Stored items:
· · · · ·
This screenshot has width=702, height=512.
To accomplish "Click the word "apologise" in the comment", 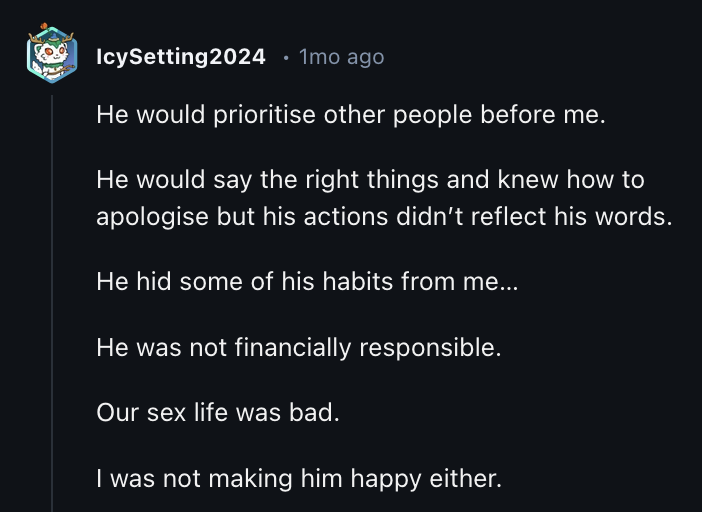I will (153, 216).
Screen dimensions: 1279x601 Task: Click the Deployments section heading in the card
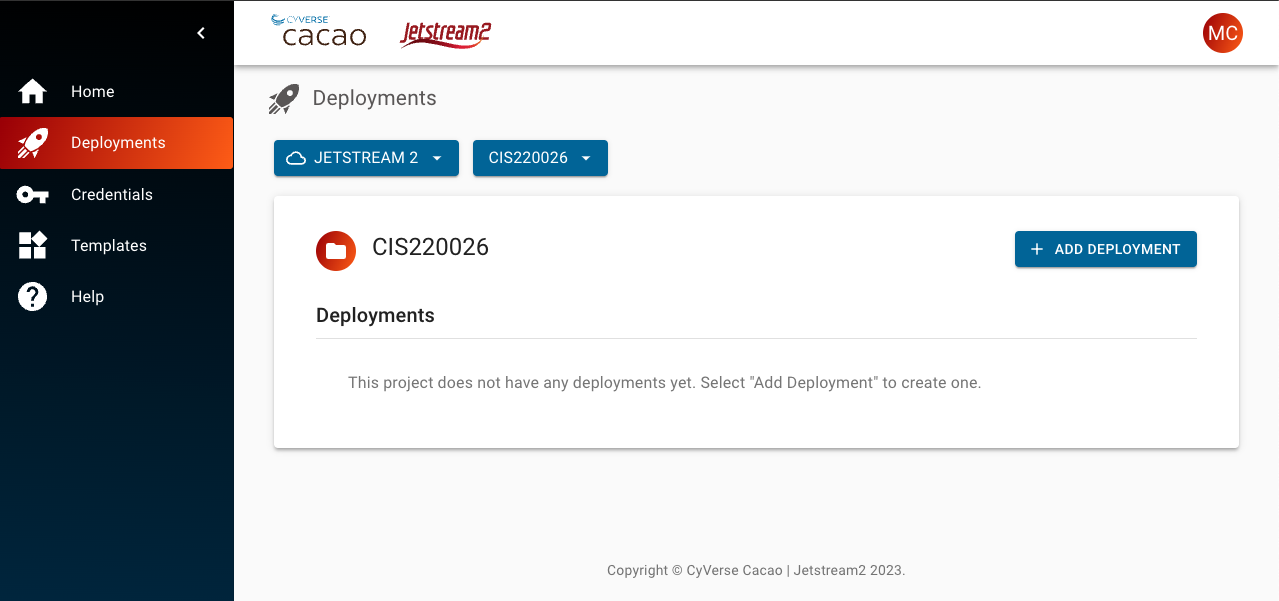click(x=375, y=315)
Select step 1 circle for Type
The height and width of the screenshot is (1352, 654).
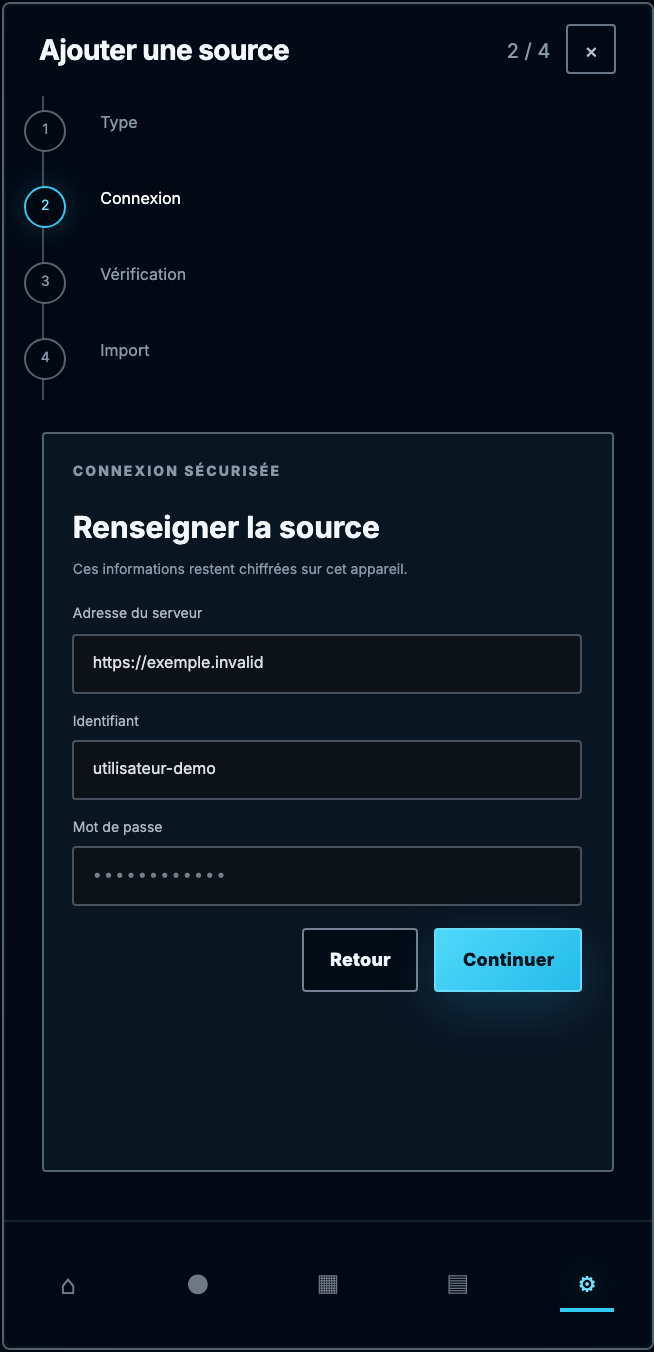(x=45, y=130)

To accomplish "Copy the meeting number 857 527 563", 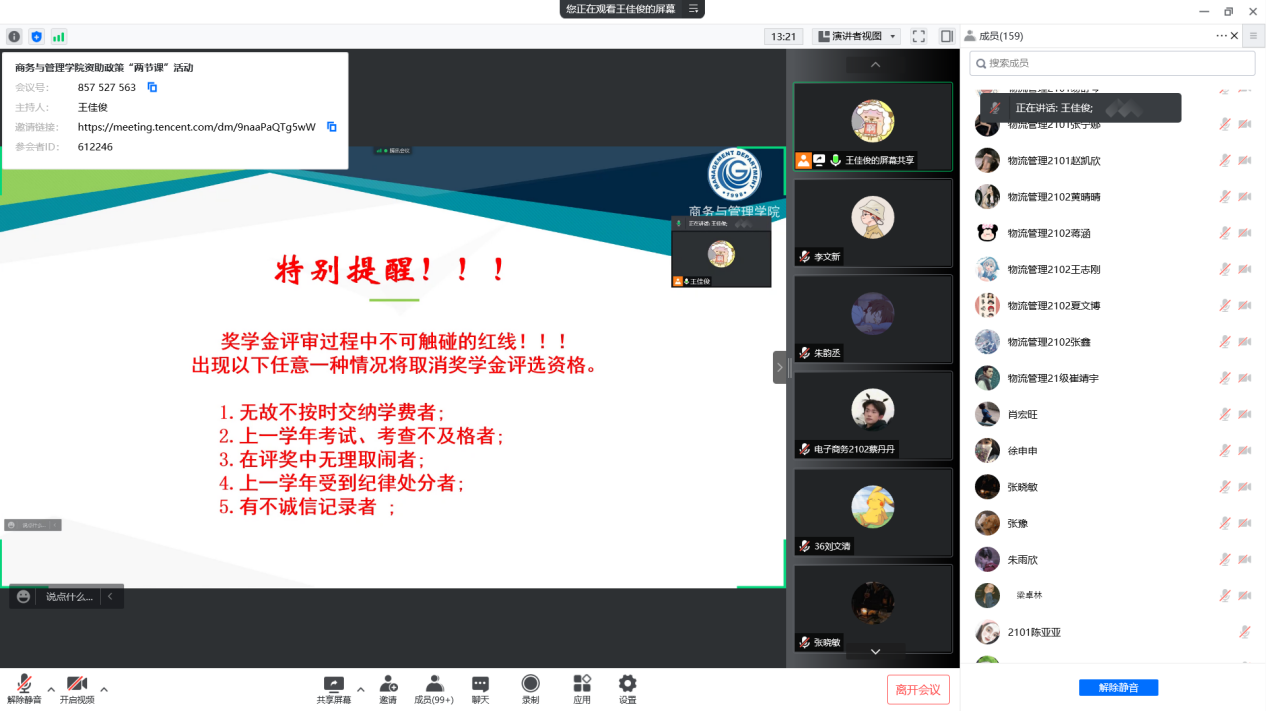I will click(153, 88).
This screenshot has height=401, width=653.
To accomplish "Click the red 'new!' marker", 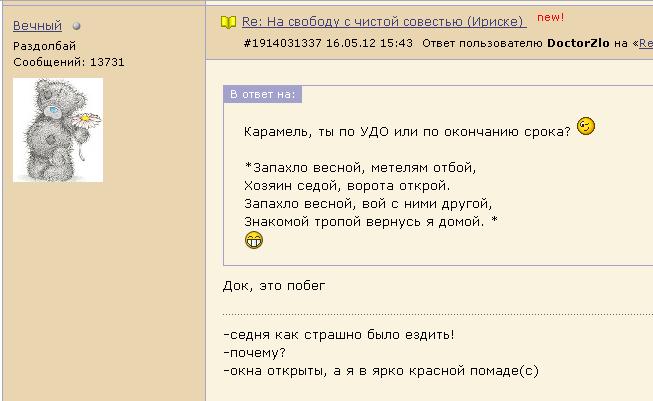I will coord(550,17).
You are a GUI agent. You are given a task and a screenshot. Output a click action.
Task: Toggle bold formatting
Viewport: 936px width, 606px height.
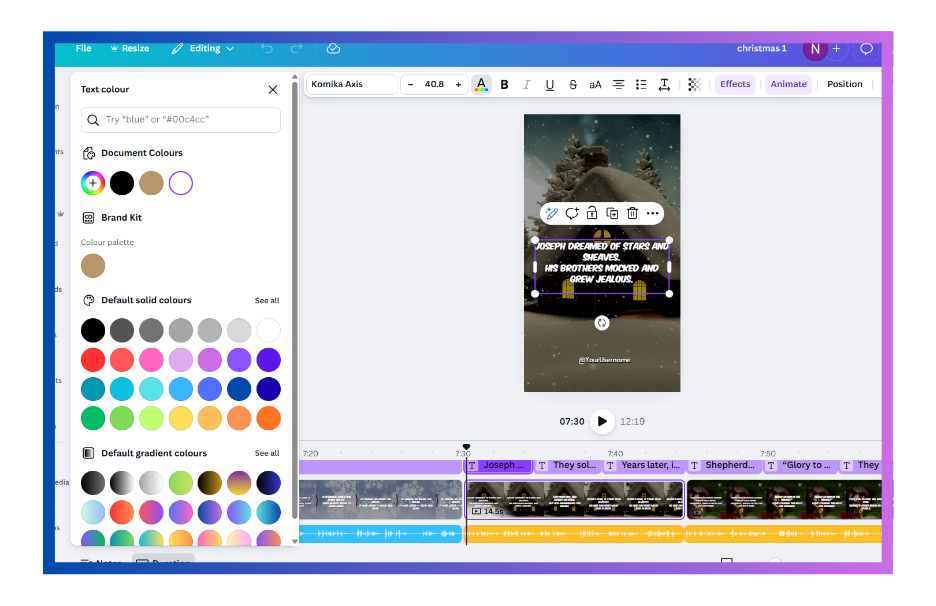click(504, 85)
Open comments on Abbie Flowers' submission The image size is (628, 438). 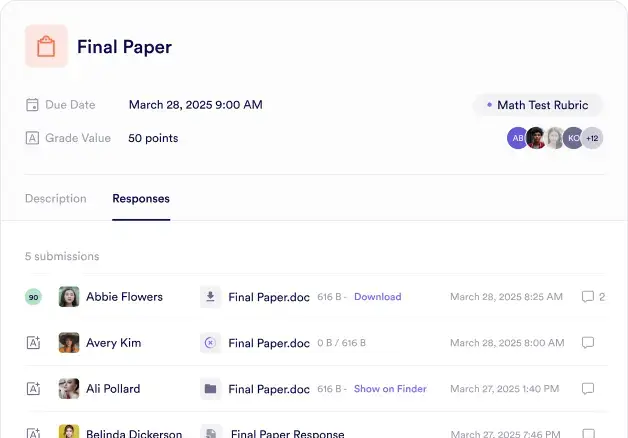pos(588,297)
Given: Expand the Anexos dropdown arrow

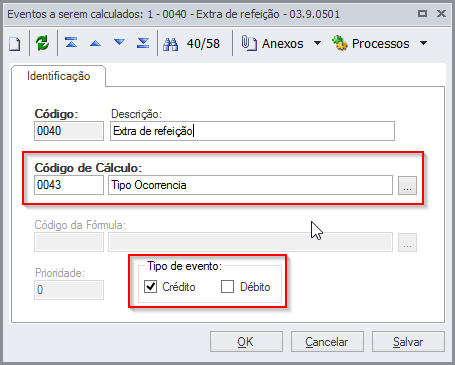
· · · · ·
§ WHAT IS BEING ASKED:
Find the lines above that contain "This" and give their count, with nothing added.

§ FINAL ANSWER:
2